「戦火の馬」

f:id:peat:20210314005721j:plain
ナショナルシアターライブアンコールで上映されたので、この機会を逃したら…次はないかもー!と思い足を運んできました。

舞台芸術と一口にいってもそこにはさまざまな手法や表現が内包されると思いますが、「馬と人間の物語を描く」という点においてある意味ひとつの表現の極致を見ている気持ちになりました。これが映像表現なら人は人だし馬は馬ですが、舞台において馬を描くときは、まず馬を馬として出すのかどうか、から表現の枝分かれが始まるわけで、この作品は舞台上で「馬」を出現させ、かつ舞台表現として極限まで具象に近づける、ということをやってのけているわけです。

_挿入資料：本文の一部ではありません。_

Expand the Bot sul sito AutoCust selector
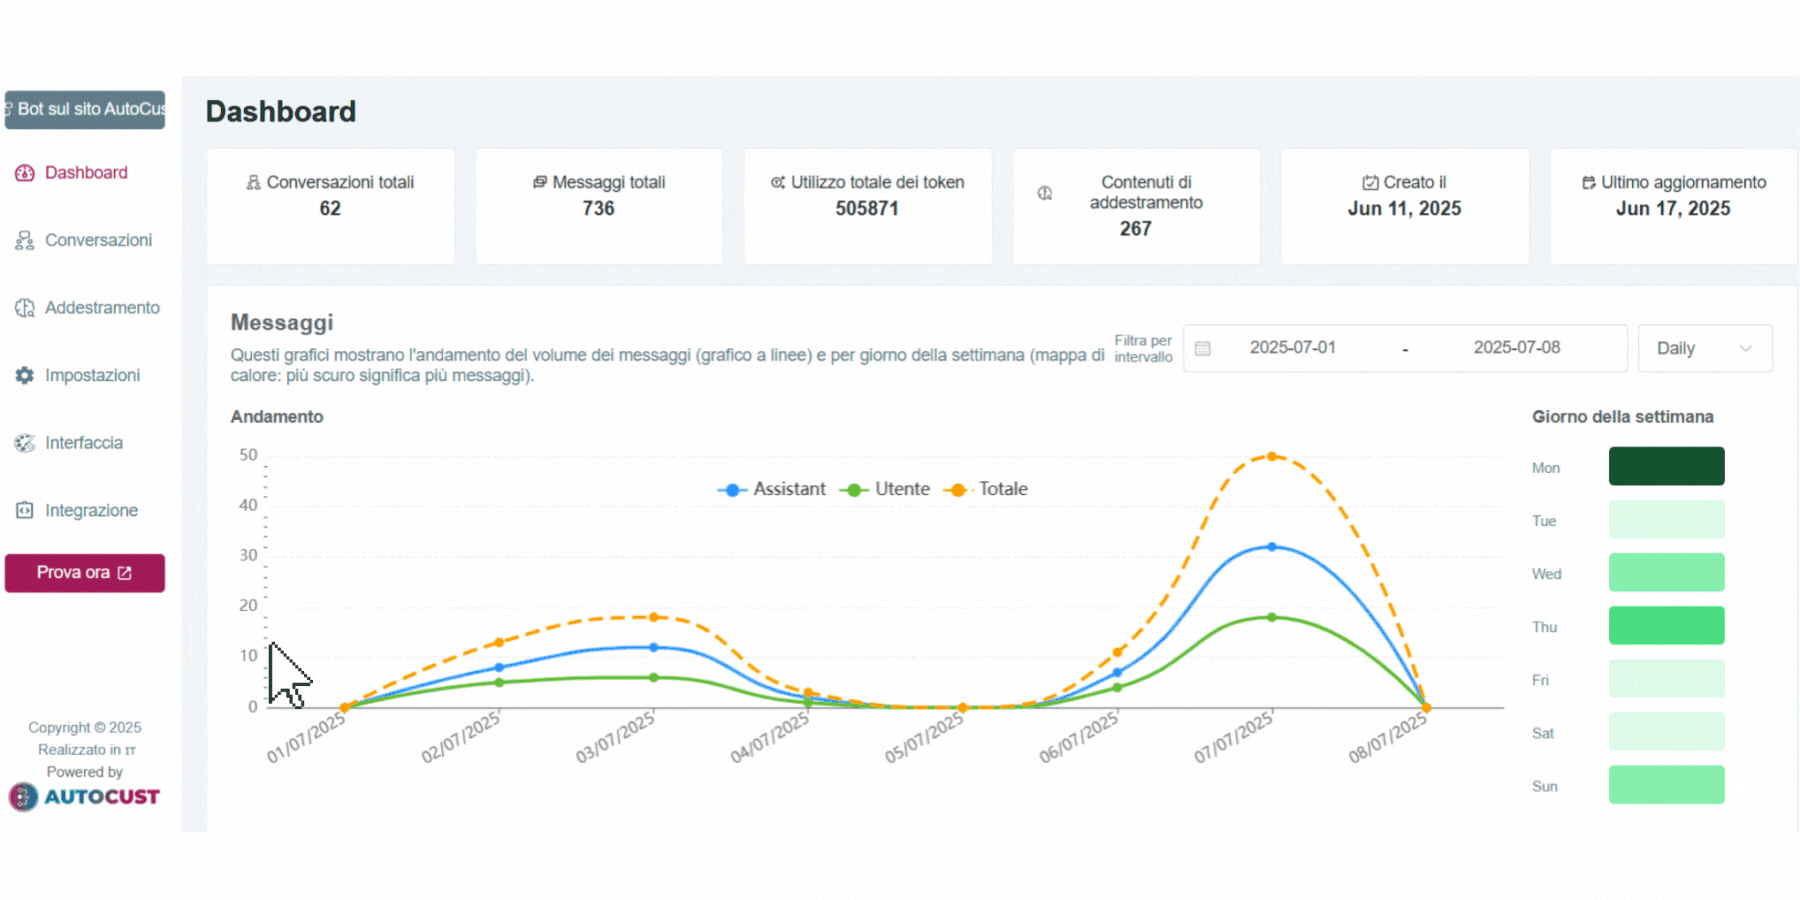This screenshot has height=900, width=1800. pos(85,109)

馬のいななき、仕草、首の動き、表情、身体から立ちのぼる湯気…。実際に舞台の上にいるのは人間が操るパペットであり、その操る人間を隠すことすらしていないのに、文字通りパペットに命が吹き込まれ、ひとつの生命体として存在する、そのスリリングさといったら!

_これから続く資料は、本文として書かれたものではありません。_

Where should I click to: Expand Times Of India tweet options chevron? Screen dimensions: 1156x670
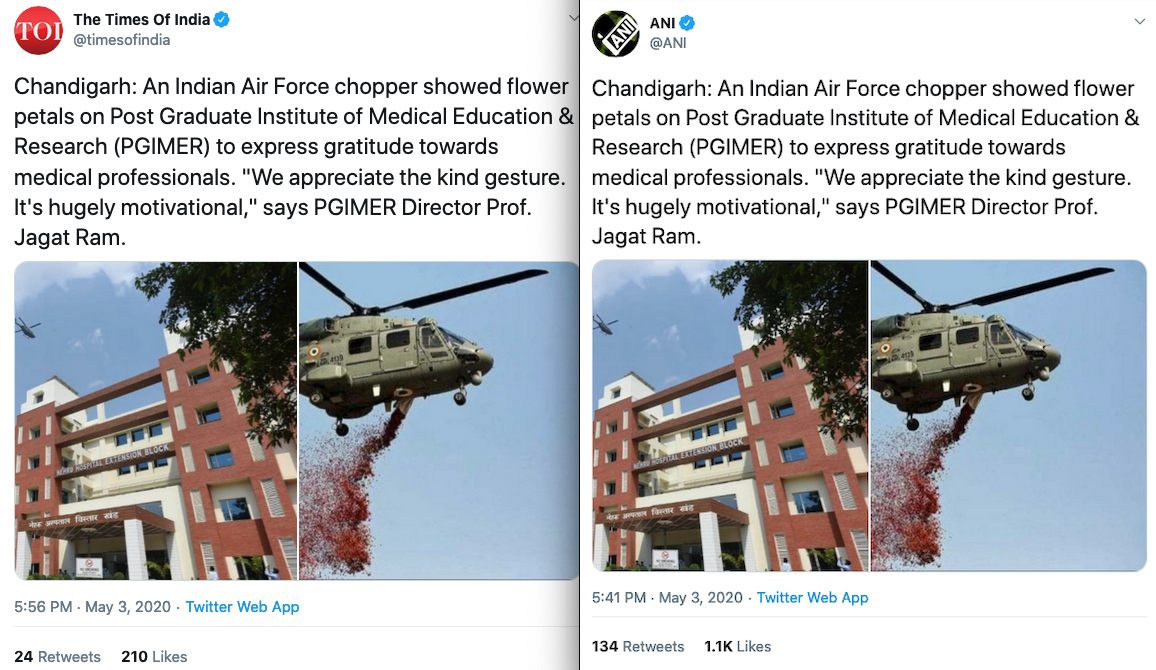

物語としては人と馬の「ゆきてかえりし物語」なんだけど、シンプルなドラマだからこそ惹きつけられてしまうし、戦場における束の間の心の交流、人間性をはがされた場所で起こる人と人、そして人と馬の感情のドラマがすごく胸に残りました。人と人、だけじゃなく馬と馬もね!あのトップソーンを助け起こそうとするジョーイの場面、うわあああああんってなったよ…馬を愛した人も愛さなかった人も等しく命を奪われていくのがまた本当にやるせない…。最後はもう、いやこれで出会わないわけないとわかっているのに、まってー!そこにー!ジョーイがー!!!つって手に汗握っちゃうんだから、本当にすぐれた物語というのは不思議な引力をもってますよね。

舞台美術もすごくよかったな。破り取られたスケッチブックを模していてそこに映像が映し出されるけど、その映し出される映像もどこか絵本的なものだったのがすごく効いていた。舞台で映像を使うとついつい具体的なものを映すほうによりがちだけど、あくまでも「セットの一部」として機能させるほうが絶対効果的ですよね。

馬だけでなく他の動物もパペットとして登場していて、ガチョウはなかでも大人気。カーテンコールにももちろんトップソーンとジョーイが登場するんですが、観客の誰しもがパペットとしてのアイテムではなく「トップソーンとジョーイ」に拍手を送っているのが印象的でした。